Re: Radar Gun Fundamentals



On Fri, 27 Oct 2006 09:36:26 -0700, Jim Thompson
<To-Email-Use-The-Envelope-Icon@xxxxxxxxxxxxxxx> Gave us:

On 27 Oct 2006 08:40:26 -0700, "Richard Henry" <pomerado@xxxxxxxxxxx>
wrote:


JoeBloe wrote:

Looking down a road on an angle changes the operation of the device
not one iota.
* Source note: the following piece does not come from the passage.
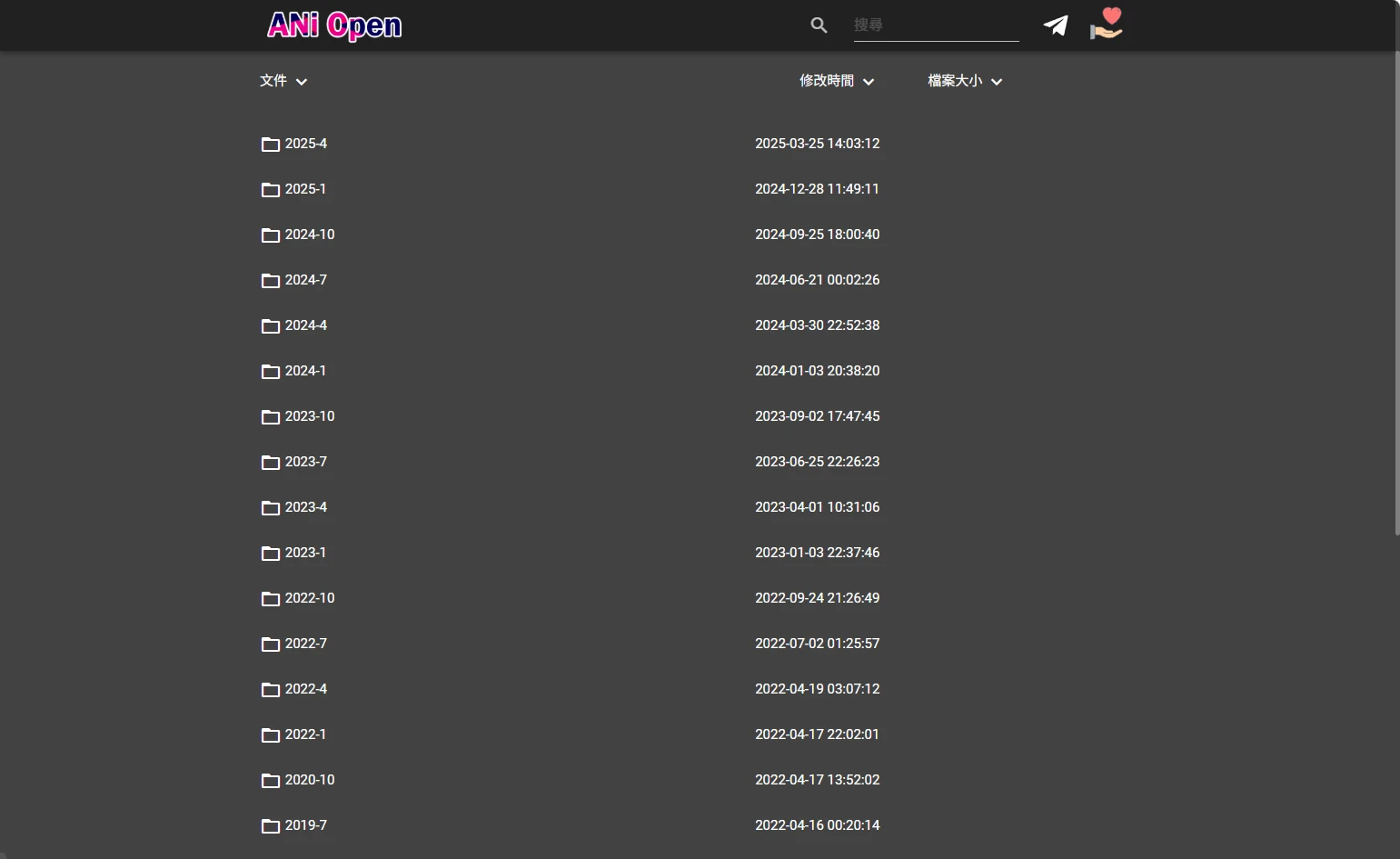This screenshot has width=1400, height=859.
Task: Open the 2023-10 folder row
Action: pyautogui.click(x=309, y=416)
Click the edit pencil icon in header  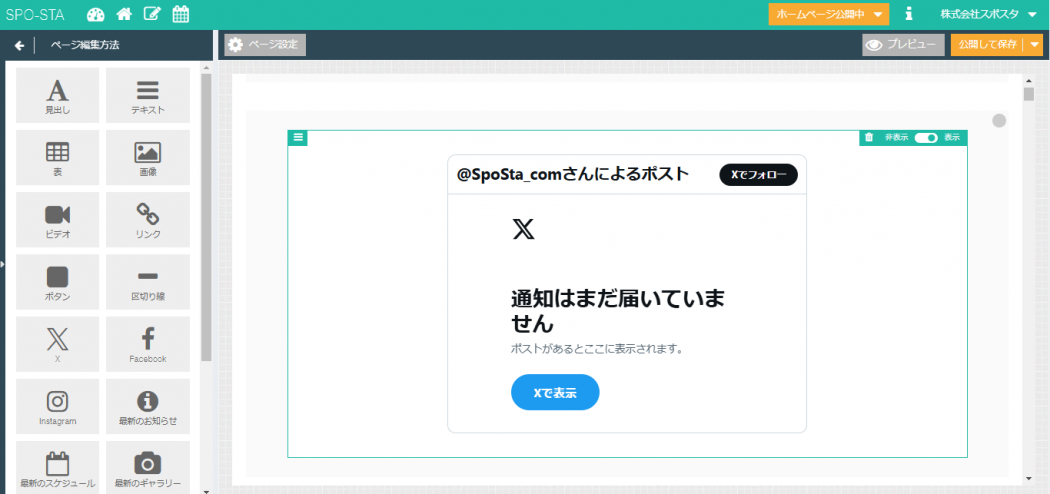click(x=152, y=15)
It takes a reading in its FOV rather quickly, and it
does it well, regardless of whether you are approaching it, receeding
from it, or crossing its field.

Does the radar automatically correct for the angle?

JoeBloe is ignorant ;-)


What I should be ignoring is retarded posts like this one that makes
claims, yet provides zero backing for them.

Tell us, oh guru of RF emissions, what error is introduced in a test
result of 60 MPH with a car moving at 60 MPH.
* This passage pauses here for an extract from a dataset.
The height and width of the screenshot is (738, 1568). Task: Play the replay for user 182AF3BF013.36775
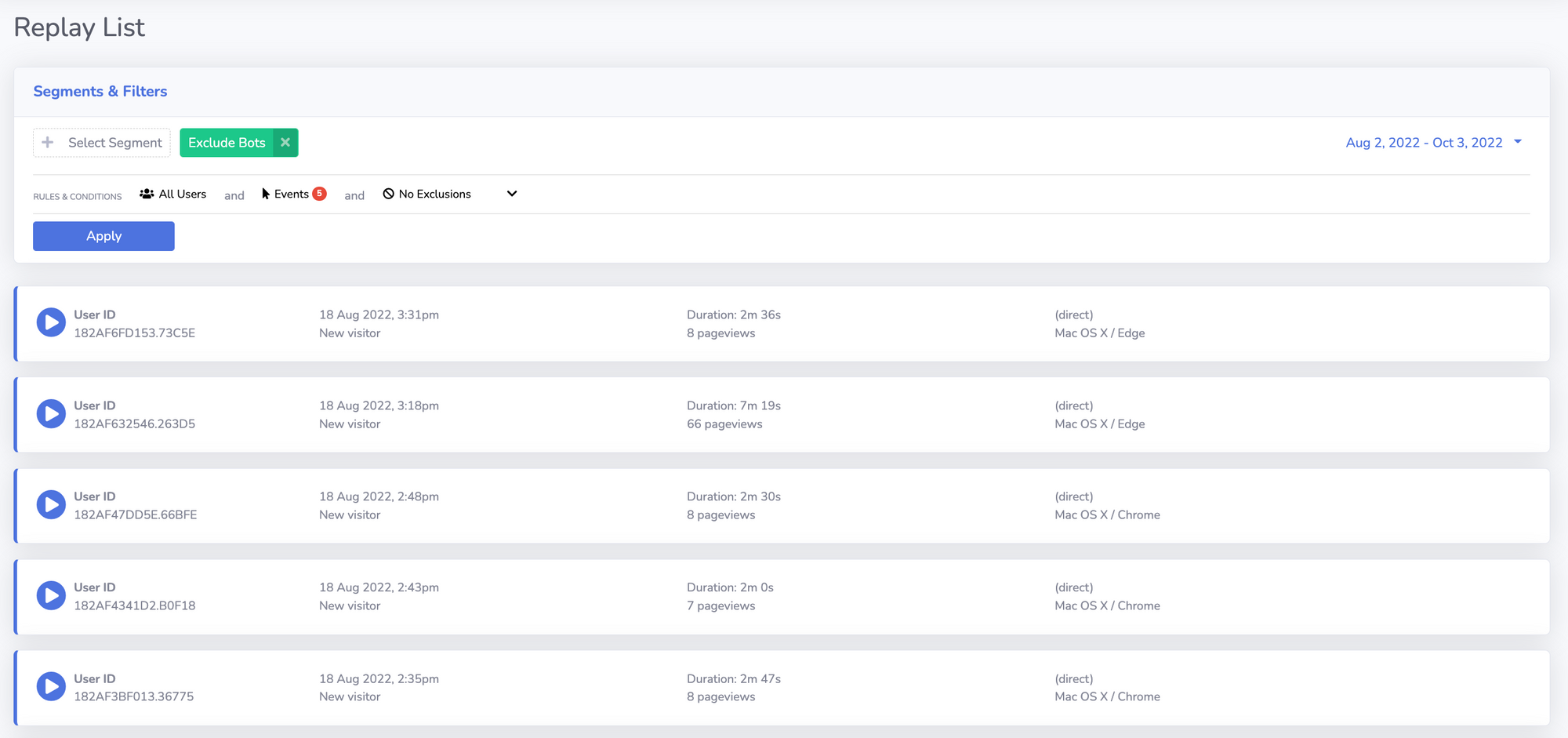click(51, 686)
At one degree angle of incidence:

At ten degrees:

At 45 degrees:

At 90 degrees:

The pulse goes out at the speed of light (nearly) and is actually a
serial train of pulses. Several pulse trains are sent during a single
test, and the doppler electronics inside the gun perform the
deterministic result.

So tell us, ***... What amount of error can we expect to see
for sub 100 MPH cars?

What amount of error would we expect to see for mach speed jets
passing into the field of sensitivity for the device?

Can't answer those questions? Then *** off, ***.
.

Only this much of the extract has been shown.